─── Information given ───

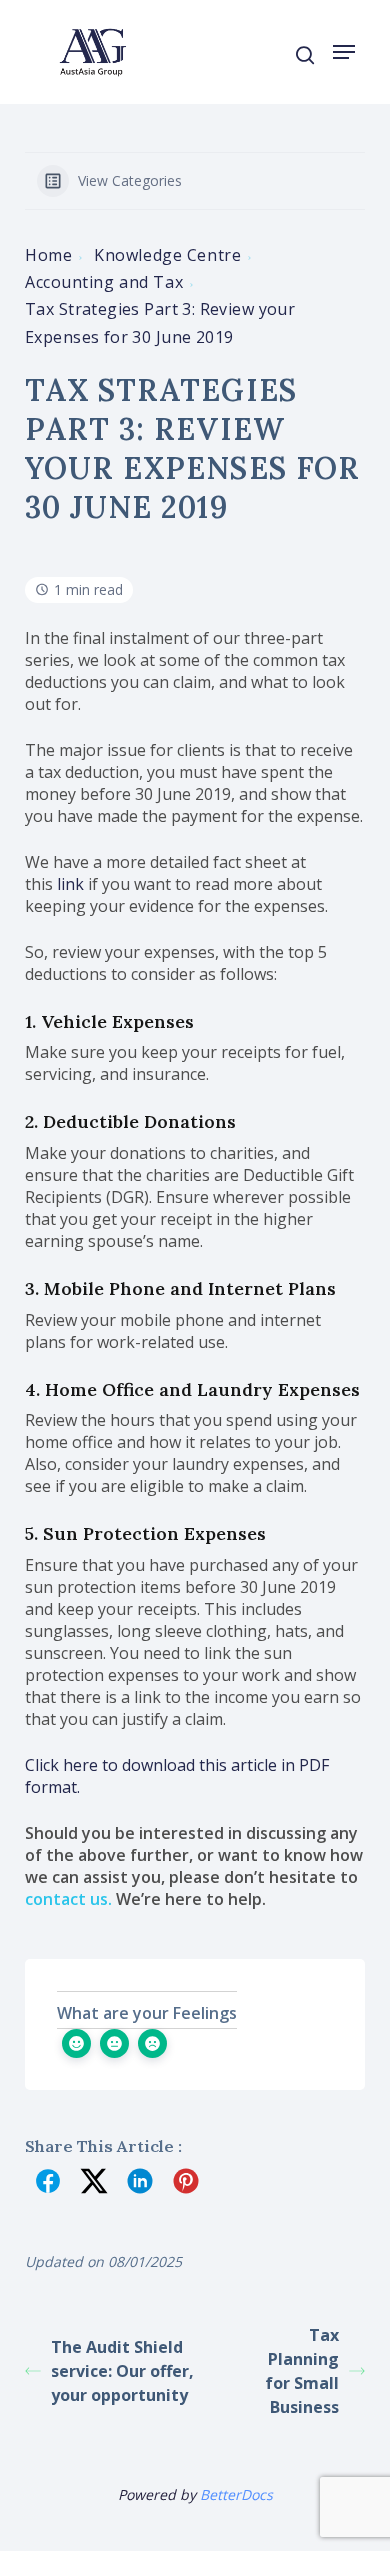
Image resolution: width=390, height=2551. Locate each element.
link (70, 884)
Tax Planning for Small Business (302, 2371)
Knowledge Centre (167, 255)
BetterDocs (236, 2494)
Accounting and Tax (104, 282)
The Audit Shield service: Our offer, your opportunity (122, 2371)
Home (48, 255)
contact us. (68, 1899)
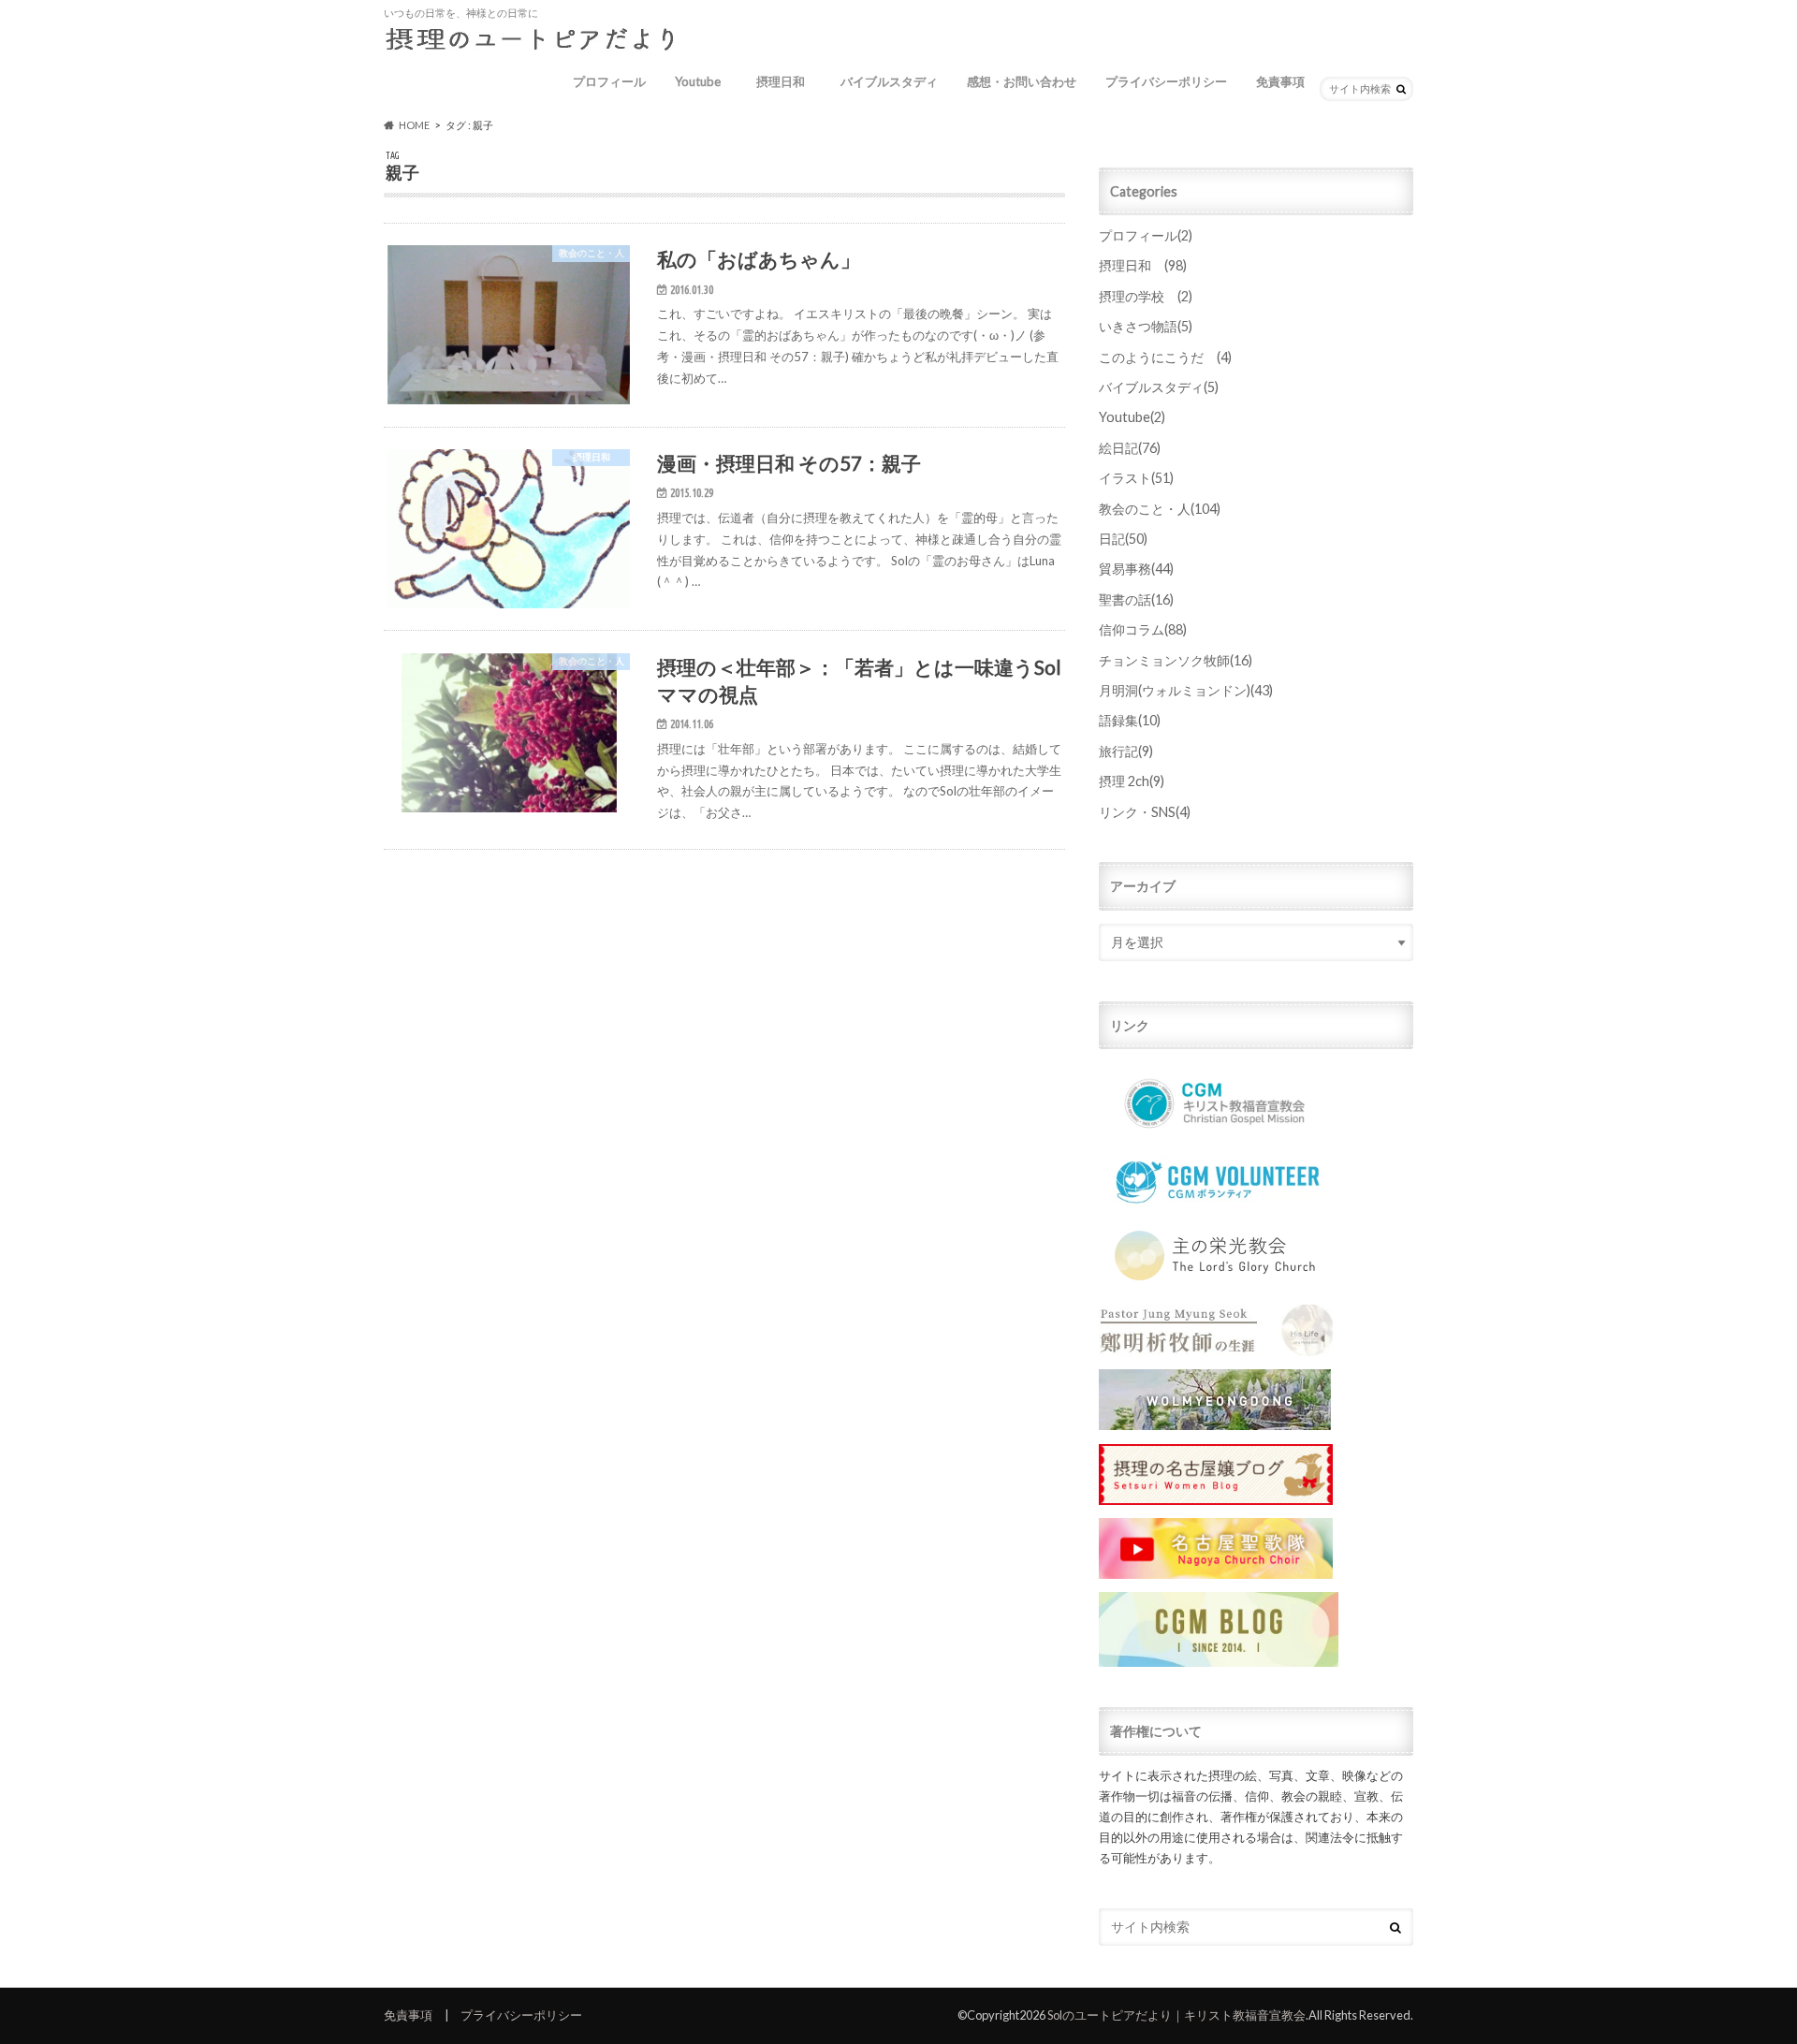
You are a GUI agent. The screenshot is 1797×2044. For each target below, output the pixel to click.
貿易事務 (1136, 569)
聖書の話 (1136, 599)
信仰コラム (1143, 629)
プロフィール (609, 81)
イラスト (1136, 478)
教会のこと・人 (1159, 509)
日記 (1123, 539)
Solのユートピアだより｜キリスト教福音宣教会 (1176, 2015)
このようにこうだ (1165, 357)
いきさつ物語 (1145, 326)
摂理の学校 (1145, 296)
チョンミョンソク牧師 (1175, 660)
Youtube (698, 81)
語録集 (1130, 720)
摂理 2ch (1131, 781)
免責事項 (1280, 81)
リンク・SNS (1145, 812)
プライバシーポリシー (1166, 81)
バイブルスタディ (889, 81)
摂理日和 (786, 81)
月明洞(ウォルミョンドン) (1186, 690)
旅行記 (1126, 751)
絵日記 (1130, 448)
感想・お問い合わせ (1021, 81)
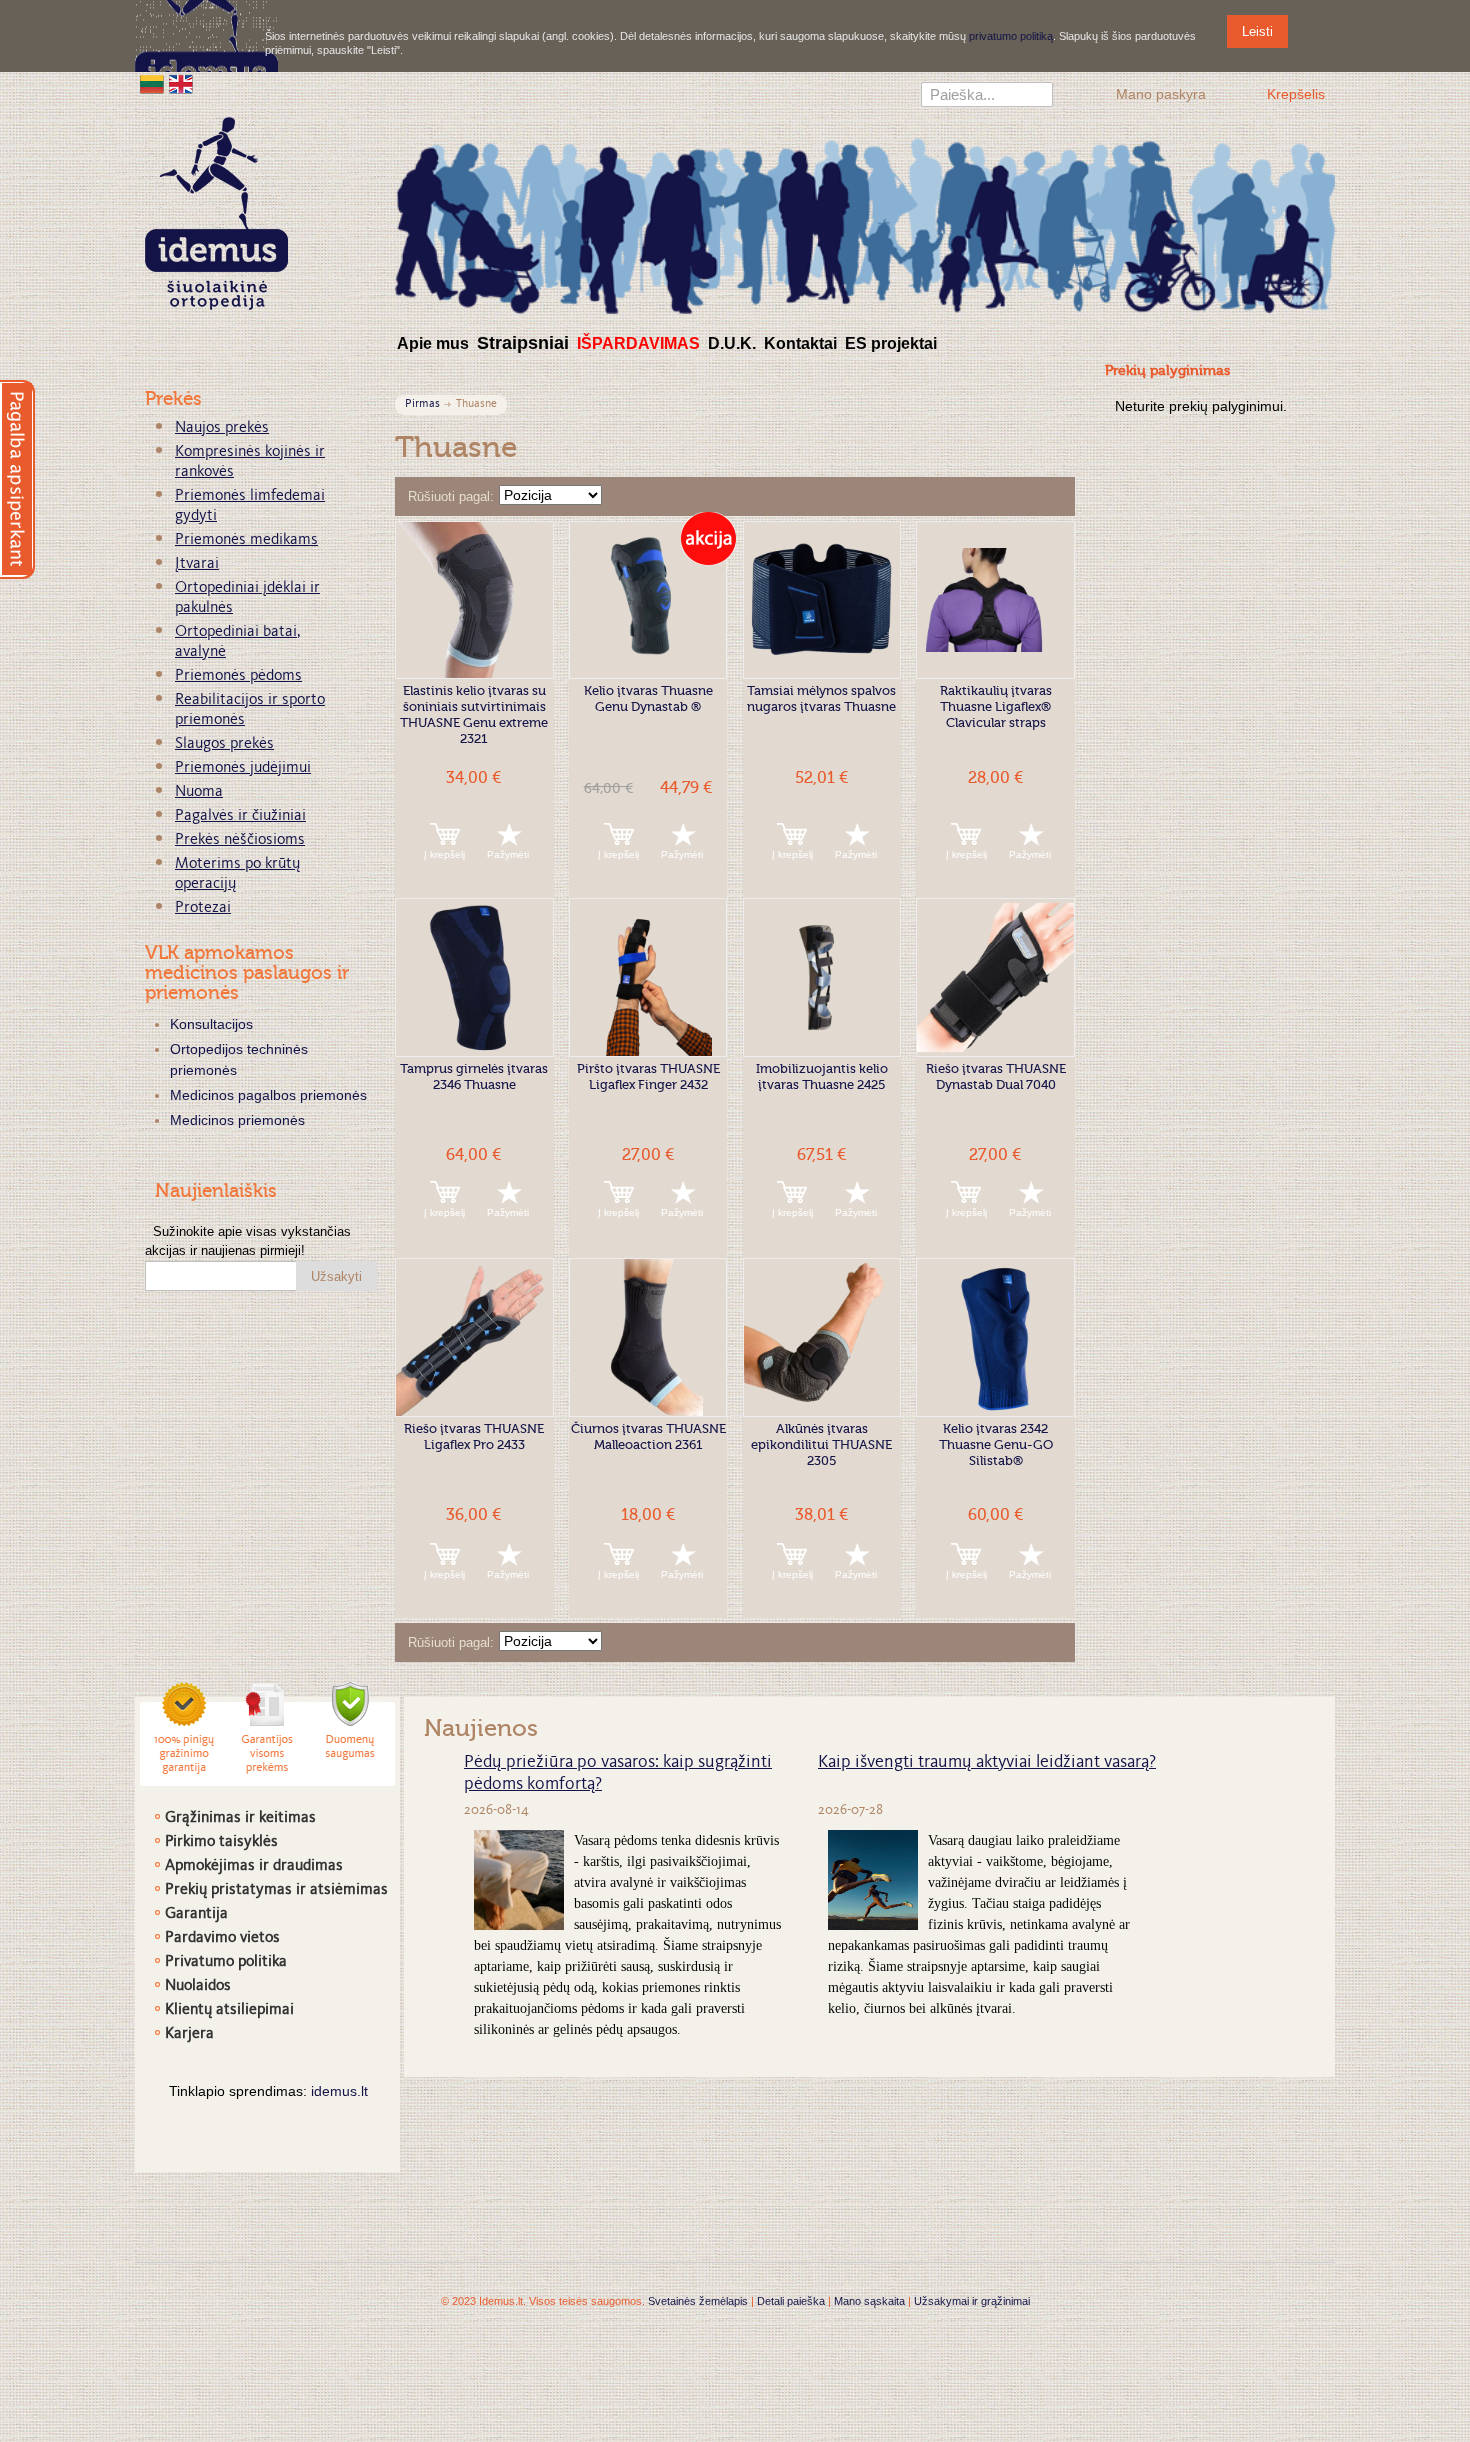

───

What this task involves: Transcribe exactly the lines from the one with "イラスト (1136, 478)" to the last line of the records, both included, so that no picture appears in the copy.

Answer below:
イラスト (1136, 478)
教会のこと・人 (1159, 509)
日記 (1123, 539)
Solのユートピアだより｜キリスト教福音宣教会 (1176, 2015)
このようにこうだ (1165, 357)
いきさつ物語 (1145, 326)
摂理の学校 (1145, 296)
チョンミョンソク牧師 (1175, 660)
Youtube (698, 81)
語録集 (1130, 720)
摂理 2ch (1131, 781)
免責事項 (1280, 81)
リンク・SNS (1145, 812)
プライバシーポリシー (1166, 81)
バイブルスタディ (889, 81)
摂理日和 (786, 81)
月明洞(ウォルミョンドン) (1186, 690)
旅行記 (1126, 751)
絵日記 (1130, 448)
感想・お問い合わせ (1021, 81)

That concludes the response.